+++ EXERCISE INPUT
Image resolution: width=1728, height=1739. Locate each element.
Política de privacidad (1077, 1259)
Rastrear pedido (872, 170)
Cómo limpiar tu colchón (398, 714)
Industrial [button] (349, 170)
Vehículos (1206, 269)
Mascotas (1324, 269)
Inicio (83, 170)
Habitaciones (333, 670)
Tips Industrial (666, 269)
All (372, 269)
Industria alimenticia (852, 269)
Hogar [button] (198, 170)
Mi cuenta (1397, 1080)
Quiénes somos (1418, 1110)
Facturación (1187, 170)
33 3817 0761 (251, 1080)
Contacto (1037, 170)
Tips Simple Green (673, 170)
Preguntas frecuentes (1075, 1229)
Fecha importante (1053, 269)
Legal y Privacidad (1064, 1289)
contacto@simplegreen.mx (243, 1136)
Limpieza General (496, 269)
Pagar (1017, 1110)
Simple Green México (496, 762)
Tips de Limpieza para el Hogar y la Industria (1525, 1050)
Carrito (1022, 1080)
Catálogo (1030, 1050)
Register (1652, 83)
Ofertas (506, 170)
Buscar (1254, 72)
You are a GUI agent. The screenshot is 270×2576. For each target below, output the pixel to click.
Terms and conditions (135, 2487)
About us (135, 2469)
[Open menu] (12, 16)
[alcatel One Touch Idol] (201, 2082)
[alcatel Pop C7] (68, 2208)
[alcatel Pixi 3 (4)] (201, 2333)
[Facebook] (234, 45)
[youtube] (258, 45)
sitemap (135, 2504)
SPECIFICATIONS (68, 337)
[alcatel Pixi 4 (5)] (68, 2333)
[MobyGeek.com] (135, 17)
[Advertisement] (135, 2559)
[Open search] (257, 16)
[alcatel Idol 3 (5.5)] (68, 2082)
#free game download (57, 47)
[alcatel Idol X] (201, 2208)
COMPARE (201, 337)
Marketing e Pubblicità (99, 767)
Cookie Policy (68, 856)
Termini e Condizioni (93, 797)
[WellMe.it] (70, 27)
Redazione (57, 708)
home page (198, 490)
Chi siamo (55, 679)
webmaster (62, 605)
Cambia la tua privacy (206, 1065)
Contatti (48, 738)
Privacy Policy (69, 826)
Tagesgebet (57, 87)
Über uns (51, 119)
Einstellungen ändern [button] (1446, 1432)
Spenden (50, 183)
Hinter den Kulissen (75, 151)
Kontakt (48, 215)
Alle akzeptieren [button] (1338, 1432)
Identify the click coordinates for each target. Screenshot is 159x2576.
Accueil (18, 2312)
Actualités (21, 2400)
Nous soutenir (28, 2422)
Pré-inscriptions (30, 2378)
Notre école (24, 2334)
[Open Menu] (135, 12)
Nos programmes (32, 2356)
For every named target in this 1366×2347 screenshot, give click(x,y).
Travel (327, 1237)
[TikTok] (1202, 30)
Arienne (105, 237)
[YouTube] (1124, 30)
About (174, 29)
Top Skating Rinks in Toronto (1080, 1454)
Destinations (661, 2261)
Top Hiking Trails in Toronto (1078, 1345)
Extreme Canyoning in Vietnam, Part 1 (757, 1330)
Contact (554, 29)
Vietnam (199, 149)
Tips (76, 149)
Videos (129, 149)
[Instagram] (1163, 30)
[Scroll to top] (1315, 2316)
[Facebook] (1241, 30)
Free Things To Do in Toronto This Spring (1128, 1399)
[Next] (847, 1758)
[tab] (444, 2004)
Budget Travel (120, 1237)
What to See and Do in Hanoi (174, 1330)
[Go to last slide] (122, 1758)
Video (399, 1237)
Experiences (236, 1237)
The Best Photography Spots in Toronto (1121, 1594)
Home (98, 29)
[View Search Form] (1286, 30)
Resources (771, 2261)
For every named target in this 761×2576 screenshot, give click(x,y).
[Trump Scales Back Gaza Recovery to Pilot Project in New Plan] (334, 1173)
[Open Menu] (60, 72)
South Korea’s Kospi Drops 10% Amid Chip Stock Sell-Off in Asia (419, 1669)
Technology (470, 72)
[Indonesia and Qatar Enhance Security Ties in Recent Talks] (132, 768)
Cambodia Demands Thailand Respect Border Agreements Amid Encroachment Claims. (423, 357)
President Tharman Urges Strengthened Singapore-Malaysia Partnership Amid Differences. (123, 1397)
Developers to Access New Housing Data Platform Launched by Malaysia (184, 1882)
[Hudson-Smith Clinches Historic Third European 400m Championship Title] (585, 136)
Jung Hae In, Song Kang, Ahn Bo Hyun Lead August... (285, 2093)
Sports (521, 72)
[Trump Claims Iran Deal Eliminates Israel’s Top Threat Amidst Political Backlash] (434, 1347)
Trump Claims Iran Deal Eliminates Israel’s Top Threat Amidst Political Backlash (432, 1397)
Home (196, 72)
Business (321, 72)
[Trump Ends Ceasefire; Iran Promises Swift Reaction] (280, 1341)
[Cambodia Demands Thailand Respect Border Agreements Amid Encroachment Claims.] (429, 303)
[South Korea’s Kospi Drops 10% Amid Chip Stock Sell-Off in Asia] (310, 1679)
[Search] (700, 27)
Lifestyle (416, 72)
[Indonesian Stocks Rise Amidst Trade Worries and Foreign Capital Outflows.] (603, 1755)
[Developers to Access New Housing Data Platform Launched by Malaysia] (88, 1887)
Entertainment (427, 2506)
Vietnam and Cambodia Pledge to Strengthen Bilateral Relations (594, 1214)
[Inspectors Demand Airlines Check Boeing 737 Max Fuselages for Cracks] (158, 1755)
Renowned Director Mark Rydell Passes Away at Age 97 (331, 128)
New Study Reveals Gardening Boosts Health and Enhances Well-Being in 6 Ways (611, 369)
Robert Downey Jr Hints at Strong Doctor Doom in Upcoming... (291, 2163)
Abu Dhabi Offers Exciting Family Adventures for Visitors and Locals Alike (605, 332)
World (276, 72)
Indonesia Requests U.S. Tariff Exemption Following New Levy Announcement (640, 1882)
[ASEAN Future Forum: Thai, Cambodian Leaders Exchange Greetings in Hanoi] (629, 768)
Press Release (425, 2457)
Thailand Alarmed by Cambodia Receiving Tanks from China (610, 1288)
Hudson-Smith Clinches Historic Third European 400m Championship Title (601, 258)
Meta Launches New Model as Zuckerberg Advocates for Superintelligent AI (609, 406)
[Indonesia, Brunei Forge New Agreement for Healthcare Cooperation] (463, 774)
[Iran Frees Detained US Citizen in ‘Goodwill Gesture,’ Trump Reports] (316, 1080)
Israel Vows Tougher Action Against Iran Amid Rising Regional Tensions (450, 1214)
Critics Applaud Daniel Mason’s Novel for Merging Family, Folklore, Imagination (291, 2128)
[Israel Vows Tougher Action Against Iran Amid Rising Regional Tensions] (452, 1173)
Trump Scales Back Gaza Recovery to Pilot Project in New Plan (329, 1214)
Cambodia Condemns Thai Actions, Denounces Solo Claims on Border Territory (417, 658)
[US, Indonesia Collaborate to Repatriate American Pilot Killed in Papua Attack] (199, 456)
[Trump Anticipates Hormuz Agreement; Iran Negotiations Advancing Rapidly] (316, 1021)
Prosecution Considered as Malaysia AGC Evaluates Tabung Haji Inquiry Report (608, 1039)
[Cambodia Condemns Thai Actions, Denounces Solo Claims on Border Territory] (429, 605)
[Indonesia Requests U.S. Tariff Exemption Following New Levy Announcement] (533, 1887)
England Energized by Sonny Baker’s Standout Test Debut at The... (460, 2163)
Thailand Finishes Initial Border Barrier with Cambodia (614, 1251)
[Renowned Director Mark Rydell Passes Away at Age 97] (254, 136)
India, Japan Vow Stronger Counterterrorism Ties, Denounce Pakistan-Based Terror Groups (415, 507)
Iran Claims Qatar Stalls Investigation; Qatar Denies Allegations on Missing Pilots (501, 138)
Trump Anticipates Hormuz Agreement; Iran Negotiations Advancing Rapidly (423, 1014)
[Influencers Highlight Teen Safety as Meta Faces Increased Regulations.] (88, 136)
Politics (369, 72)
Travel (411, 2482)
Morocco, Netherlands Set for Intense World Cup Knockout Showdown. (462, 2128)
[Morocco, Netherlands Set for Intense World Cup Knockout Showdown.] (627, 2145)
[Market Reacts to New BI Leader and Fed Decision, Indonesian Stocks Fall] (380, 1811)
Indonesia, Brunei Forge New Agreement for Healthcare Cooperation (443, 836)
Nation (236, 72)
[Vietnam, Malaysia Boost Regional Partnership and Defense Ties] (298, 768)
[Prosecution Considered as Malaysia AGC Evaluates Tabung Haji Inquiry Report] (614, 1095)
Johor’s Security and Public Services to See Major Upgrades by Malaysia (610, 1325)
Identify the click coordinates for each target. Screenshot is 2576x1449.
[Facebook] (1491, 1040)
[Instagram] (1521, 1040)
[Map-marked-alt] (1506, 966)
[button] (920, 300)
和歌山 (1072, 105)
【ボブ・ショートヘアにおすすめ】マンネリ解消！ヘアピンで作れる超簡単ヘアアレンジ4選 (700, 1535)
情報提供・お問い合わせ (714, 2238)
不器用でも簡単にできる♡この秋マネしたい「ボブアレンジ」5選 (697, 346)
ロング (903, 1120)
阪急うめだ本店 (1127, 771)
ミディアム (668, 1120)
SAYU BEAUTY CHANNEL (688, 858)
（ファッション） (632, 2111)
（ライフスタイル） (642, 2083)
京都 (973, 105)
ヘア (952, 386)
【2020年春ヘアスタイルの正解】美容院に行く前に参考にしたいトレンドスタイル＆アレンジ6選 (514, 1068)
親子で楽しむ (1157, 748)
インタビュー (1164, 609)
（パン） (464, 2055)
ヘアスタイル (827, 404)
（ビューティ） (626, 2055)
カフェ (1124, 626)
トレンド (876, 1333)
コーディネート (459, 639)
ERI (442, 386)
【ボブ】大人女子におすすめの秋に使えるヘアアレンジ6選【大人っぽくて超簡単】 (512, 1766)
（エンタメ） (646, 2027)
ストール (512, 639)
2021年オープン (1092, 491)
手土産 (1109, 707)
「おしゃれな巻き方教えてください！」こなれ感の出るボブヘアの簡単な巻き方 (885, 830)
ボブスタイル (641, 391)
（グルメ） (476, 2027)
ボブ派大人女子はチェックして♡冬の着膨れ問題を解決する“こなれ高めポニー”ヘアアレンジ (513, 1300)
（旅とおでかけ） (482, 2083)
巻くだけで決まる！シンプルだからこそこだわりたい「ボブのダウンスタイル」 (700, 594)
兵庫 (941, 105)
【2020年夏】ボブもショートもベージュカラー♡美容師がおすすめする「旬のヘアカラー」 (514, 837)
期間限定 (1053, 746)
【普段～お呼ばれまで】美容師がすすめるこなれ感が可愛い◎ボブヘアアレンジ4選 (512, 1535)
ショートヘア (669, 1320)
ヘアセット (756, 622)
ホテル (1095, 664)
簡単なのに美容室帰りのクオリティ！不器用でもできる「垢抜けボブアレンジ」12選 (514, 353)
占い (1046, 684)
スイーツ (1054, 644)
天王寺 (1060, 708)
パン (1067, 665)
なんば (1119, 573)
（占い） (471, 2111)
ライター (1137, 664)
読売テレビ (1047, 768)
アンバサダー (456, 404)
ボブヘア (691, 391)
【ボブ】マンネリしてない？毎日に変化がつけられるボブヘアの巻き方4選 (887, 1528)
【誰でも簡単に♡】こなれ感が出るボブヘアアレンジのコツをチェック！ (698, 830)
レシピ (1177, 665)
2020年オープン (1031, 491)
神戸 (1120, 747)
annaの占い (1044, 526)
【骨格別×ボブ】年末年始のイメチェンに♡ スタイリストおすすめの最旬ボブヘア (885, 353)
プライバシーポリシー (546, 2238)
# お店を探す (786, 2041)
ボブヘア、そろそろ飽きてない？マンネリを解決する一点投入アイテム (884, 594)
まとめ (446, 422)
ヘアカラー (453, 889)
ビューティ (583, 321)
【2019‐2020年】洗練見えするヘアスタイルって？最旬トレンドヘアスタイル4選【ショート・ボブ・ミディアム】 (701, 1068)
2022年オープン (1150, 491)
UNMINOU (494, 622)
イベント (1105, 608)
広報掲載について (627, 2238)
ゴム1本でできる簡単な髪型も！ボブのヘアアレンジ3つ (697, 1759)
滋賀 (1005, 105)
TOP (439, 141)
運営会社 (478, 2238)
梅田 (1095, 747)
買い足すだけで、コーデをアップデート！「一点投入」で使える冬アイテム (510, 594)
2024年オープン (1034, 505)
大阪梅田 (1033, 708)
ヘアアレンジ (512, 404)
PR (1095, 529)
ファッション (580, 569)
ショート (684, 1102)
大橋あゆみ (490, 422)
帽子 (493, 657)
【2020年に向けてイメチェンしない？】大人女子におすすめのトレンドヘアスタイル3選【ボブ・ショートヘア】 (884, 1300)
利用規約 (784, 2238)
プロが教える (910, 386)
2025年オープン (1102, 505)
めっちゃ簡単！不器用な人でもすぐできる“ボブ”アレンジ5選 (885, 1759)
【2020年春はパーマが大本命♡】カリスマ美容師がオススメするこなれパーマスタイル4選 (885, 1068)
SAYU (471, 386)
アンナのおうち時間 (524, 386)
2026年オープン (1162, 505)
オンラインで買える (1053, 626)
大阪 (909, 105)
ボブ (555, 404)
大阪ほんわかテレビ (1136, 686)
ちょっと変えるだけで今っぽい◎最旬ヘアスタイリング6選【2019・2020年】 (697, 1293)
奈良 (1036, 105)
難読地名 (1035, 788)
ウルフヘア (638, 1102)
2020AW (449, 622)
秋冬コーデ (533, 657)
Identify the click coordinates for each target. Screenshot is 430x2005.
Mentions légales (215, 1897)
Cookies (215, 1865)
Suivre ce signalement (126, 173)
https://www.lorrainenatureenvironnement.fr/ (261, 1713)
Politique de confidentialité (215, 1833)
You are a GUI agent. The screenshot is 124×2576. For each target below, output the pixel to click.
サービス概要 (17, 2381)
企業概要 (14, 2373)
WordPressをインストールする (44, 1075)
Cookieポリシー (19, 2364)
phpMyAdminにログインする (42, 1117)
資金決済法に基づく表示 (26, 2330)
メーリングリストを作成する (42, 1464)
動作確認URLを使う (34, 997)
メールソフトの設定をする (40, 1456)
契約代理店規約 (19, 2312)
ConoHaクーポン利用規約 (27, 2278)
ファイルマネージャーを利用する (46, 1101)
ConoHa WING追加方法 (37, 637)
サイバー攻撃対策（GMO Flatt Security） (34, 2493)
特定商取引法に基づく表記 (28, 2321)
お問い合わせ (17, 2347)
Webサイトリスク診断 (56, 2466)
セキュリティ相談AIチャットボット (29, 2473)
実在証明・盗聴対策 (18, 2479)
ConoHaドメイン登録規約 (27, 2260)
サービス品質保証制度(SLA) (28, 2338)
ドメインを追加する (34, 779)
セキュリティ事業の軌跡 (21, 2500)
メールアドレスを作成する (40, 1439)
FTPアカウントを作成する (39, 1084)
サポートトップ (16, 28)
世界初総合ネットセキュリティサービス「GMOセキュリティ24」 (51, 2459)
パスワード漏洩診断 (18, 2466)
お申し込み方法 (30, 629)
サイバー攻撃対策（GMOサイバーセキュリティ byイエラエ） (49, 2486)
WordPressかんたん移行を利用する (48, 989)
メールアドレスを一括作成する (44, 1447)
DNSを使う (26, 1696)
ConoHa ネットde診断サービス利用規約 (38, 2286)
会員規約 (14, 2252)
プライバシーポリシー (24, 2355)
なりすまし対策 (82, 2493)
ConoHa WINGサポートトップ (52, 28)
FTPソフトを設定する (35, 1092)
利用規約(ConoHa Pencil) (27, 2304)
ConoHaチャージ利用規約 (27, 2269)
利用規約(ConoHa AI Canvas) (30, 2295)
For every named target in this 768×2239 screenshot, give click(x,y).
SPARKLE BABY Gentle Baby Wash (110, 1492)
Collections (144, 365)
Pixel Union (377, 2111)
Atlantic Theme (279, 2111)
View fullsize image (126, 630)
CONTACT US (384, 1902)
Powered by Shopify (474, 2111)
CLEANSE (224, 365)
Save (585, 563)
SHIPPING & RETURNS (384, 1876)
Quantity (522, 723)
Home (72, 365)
++++++
ASSIGNMENT —
The reply should consist solely of the lines above from the one that has "インタビュー (1164, 609)" through the one that has "巻くだけで決まる！シンプルだからこそこだわりたい「ボブのダウンスタイル」 (700, 594)", reproduced exactly.

RESULT OF THIS EXERCISE —
インタビュー (1164, 609)
（パン） (464, 2055)
ヘアスタイル (827, 404)
（ビューティ） (626, 2055)
カフェ (1124, 626)
トレンド (876, 1333)
コーディネート (459, 639)
ERI (442, 386)
【ボブ】大人女子におすすめの秋に使えるヘアアレンジ6選【大人っぽくて超簡単】 (512, 1766)
（エンタメ） (646, 2027)
ストール (512, 639)
2021年オープン (1092, 491)
手土産 (1109, 707)
「おしゃれな巻き方教えてください！」こなれ感の出るボブヘアの簡単な巻き方 (885, 830)
ボブスタイル (641, 391)
（グルメ） (476, 2027)
ボブ派大人女子はチェックして♡冬の着膨れ問題を解決する“こなれ高めポニー”ヘアアレンジ (513, 1300)
（旅とおでかけ） (482, 2083)
巻くだけで決まる！シンプルだからこそこだわりたい「ボブのダウンスタイル」 (700, 594)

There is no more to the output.